Selected excerpt ::

========================

Advent of Code 2021 - Day 15

Useful Links

Concepts and Packages Demonstrated

dataclassPriority queuevisualisation

Problem Intro

We’re in a cavern with a low ceiling just above us, so we can only navigate in two dimensions. I.e. we can’t go up or down. The cavern makes up a graph of connected locations that we need to navigate through. We’re told that the cave walls are covered in chitons, and don’t want to bump into them!

Our sub’s computer has mapped out the chiton density, and converted this into grid of risk level, in the two dimensions we can navigate.

The input data looks like this:

We start in the top left. We can navigate the maze by moving in any orthogonal direction; we can’t move diagonally.

Part 1

We need to get to the bottom right, and we need to compute the total risk of the lowest risk route. Total risk is given by adding up the risk of every location we enter; thus, the risk of our starting location is not counted.

Setup

The usual stuff…

from __future__ import annotations
from copy import deepcopy
from dataclasses import dataclass
import logging
import os
import time
import heapq

SCRIPT_DIR = os.path.dirname(__file__) 
INPUT_FILE = "input/input.txt"
# INPUT_FILE = "input/sample_input.txt"

logging.basicConfig(format="%(asctime)s.%(msecs)03d:%(levelname)s:%(name)s:\t%(message)s", 
                    datefmt='%H:%M:%S')
logger = logging.getLogger(__name__)
logger.setLevel(level=logging.DEBUG)

The only new addition worthy of mention is the heapq module. This allows us to implement a priority queue. More on this later.

Solution

This is simple enough. We’re going to use a bog-standard Dijkstra solution.

Recall that in Day 9 we used a Breadth First Search (BFS) to flood fill an area. And in Day 12 we again used the BFS to find all the paths between a starting point and a destination.

Well, Dijkstra builds on the BFS algorithm, by allowing us to prioritise the paths we want to explore first, favouring paths with a lower cost. Thus, Dijkstra is a great algorithm to allow us to find the best path through a graph, where best might mean shortest, fastest, lowest_cost, etc. It’s also particularly suited to where movement in the graph may have variable cost.

And this is exactly the scenario we have here: some locations have higher risk scores. So, we want to prioritise the path that has the overall lowest risk cost.

The Dijkstra works just like the BFS, in that it uses a frontier that expands in all valid directions. However, unlike a BFS where we typically pop items off the frontier in the order they were added (FIFO), Dijkstra instead uses a priority queue for the frontier, where we pop off items that have the lowest priority. (Here, lowest could actually be highest; it really depends what behaviour you want.)

========================

Data block ::
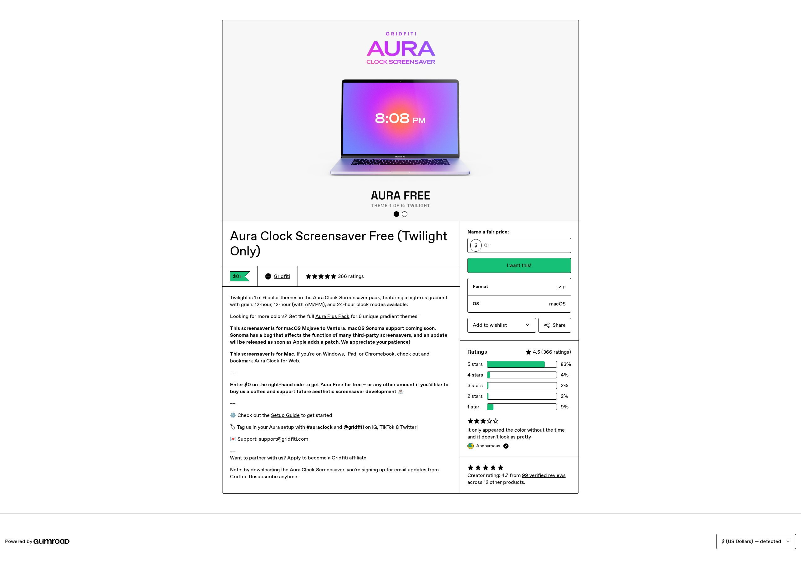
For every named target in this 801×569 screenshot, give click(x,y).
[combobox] (501, 325)
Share (559, 325)
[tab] (396, 214)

========================

Required work ::
1. According to the Day 15 write-up, which module is used to implement a priority queue?
2. Do these statements agree with the Day 15 write-up? (a) The risk of the starting location counts toward the total risk. (b) The route may move diagonally. (c) Day 9 used a Breadth First Search to flood fill an area. Answer yes or no for each, and quote the deciding words.
3. Rewrite the passage of the Day 15 write-up that begins at the words "Well, Dijkstra builds" and stops after "lowest risk cost.", changing "Dijkstra" to "Dijkstra's algorithm" throughout.

Answers to the tasks ::
1. The heapq module.

2.
(a) No: "thus, the risk of our starting location is not counted."
(b) No: "we can’t move diagonally."
(c) Yes: "in Day 9 we used a Breadth First Search (BFS) to flood fill an area."

3.
Well, Dijkstra's algorithm builds on the BFS algorithm, by allowing us to prioritise the paths we want to explore first, favouring paths with a lower cost. Thus, Dijkstra's algorithm is a great algorithm to allow us to find the best path through a graph, where best might mean shortest, fastest, lowest_cost, etc. It’s also particularly suited to where movement in the graph may have variable cost.

And this is exactly the scenario we have here: some locations have higher risk scores. So, we want to prioritise the path that has the overall lowest risk cost.